Exercise objective:
Reproduce the NEC study abstract starting at "Methods 16SrRNA Real-time" and ending at "Stage II NEC.", altered so that "infants" is replaced with "neonates".

Supplied passage:
━━━━
Introduction Loss of barrier function of the intestinal wall resulting in translocation of bacteria and bacterial toxins is regularly cited in the pathogenesis of necrotising enterocolitis (NEC) but objective evidence before the onset of NEC is limited.
Objective To make serial measurements of bacterial DNA and LPS endotoxin in a population of preterm babies and compare those who developed NEC with those who did not.
Methods 16SrRNA Real-time PCR and ELISA were used to detect the presence of bacterial DNA and LPS endotoxin in blood and plasma from infants <31 weeks gestation sampled weekly for 4 weeks from 14 days.
Results Eighty six infants were enrolled [median (range) gestation 26.5 (23–30) weeks and median (range) birth-weight 859 (572–1800) g]; 23 infants (26%) developed NEC (any NEC) of whom 13 (15%) had ≥Bells Stage II NEC.
━━━━
Material provided:

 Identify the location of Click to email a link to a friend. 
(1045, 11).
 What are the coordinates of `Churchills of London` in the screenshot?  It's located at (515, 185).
━━━━
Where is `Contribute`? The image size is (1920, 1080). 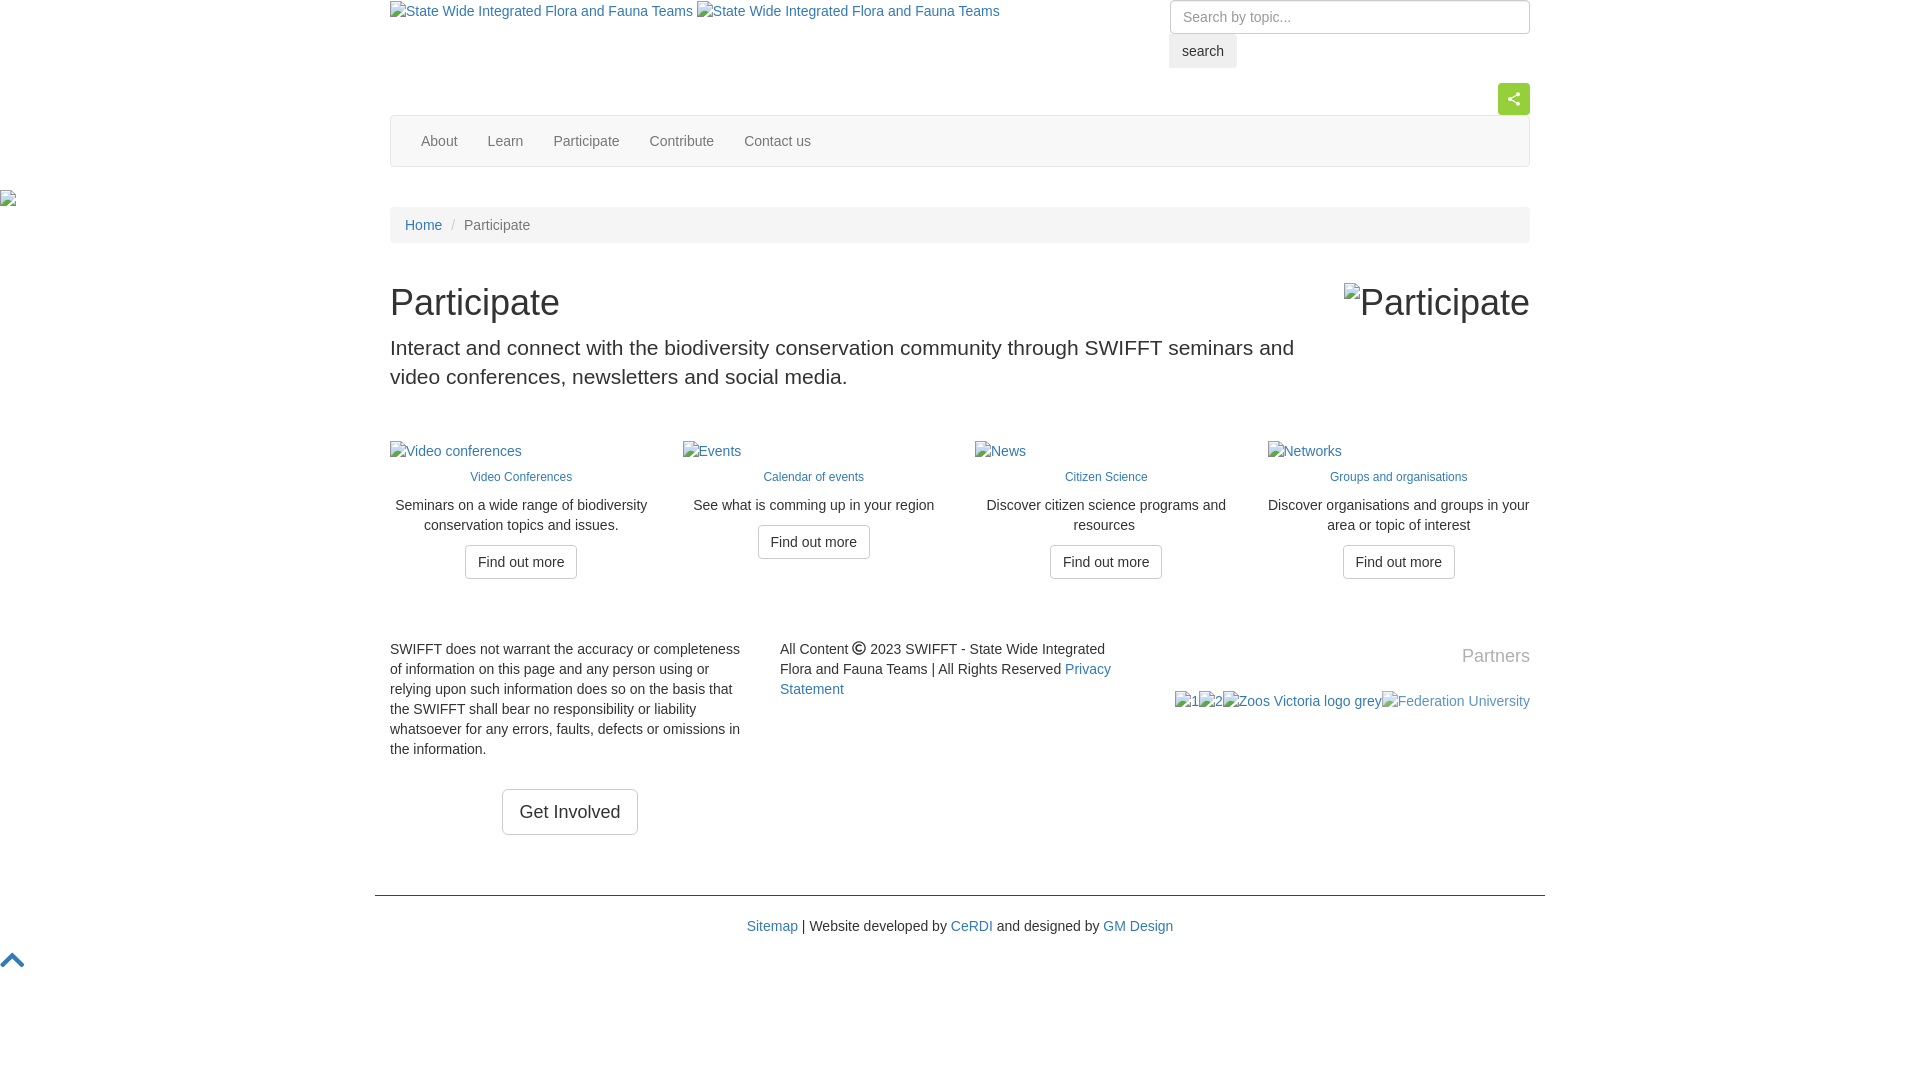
━━━━
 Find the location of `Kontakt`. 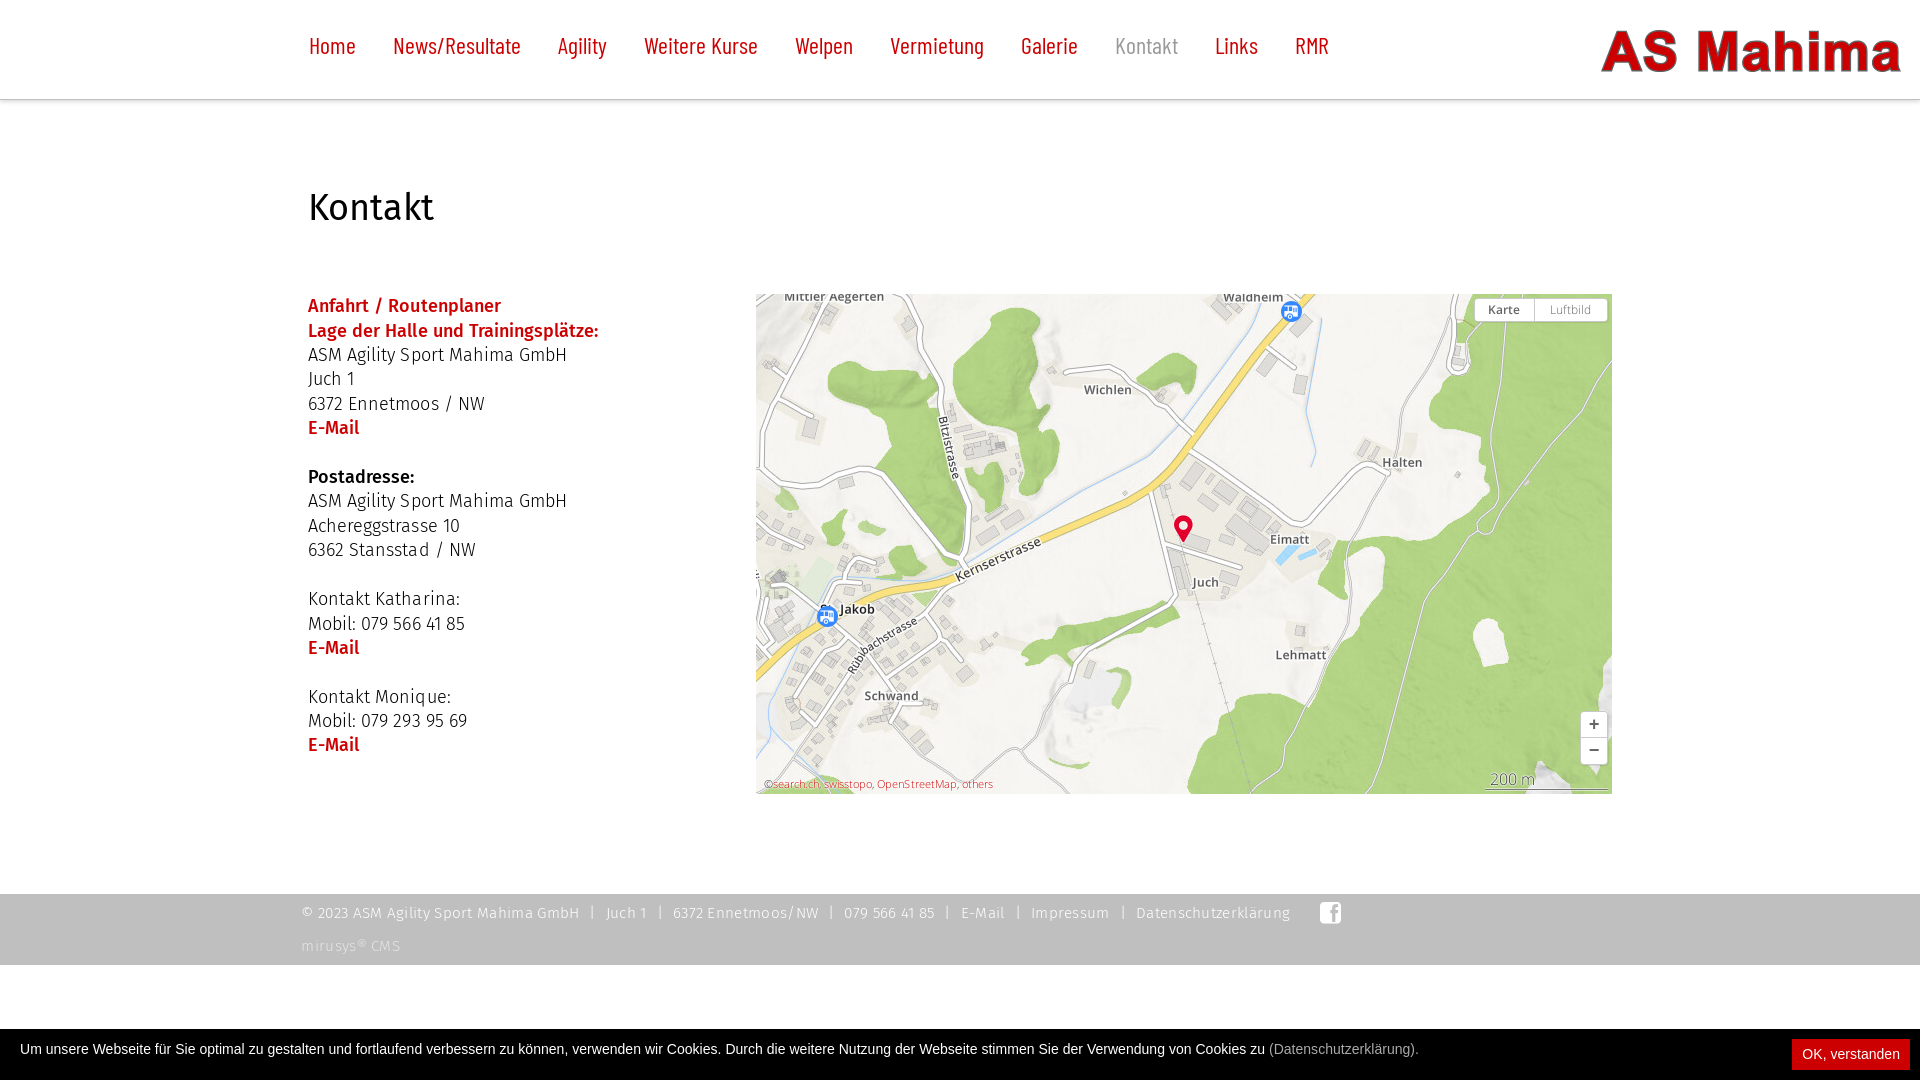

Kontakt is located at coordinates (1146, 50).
━━━━
Solution to this exercise:
Methods 16SrRNA Real-time PCR and ELISA were used to detect the presence of bacterial DNA and LPS endotoxin in blood and plasma from neonates <31 weeks gestation sampled weekly for 4 weeks from 14 days.
Results Eighty six neonates were enrolled [median (range) gestation 26.5 (23–30) weeks and median (range) birth-weight 859 (572–1800) g]; 23 neonates (26%) developed NEC (any NEC) of whom 13 (15%) had ≥Bells Stage II NEC.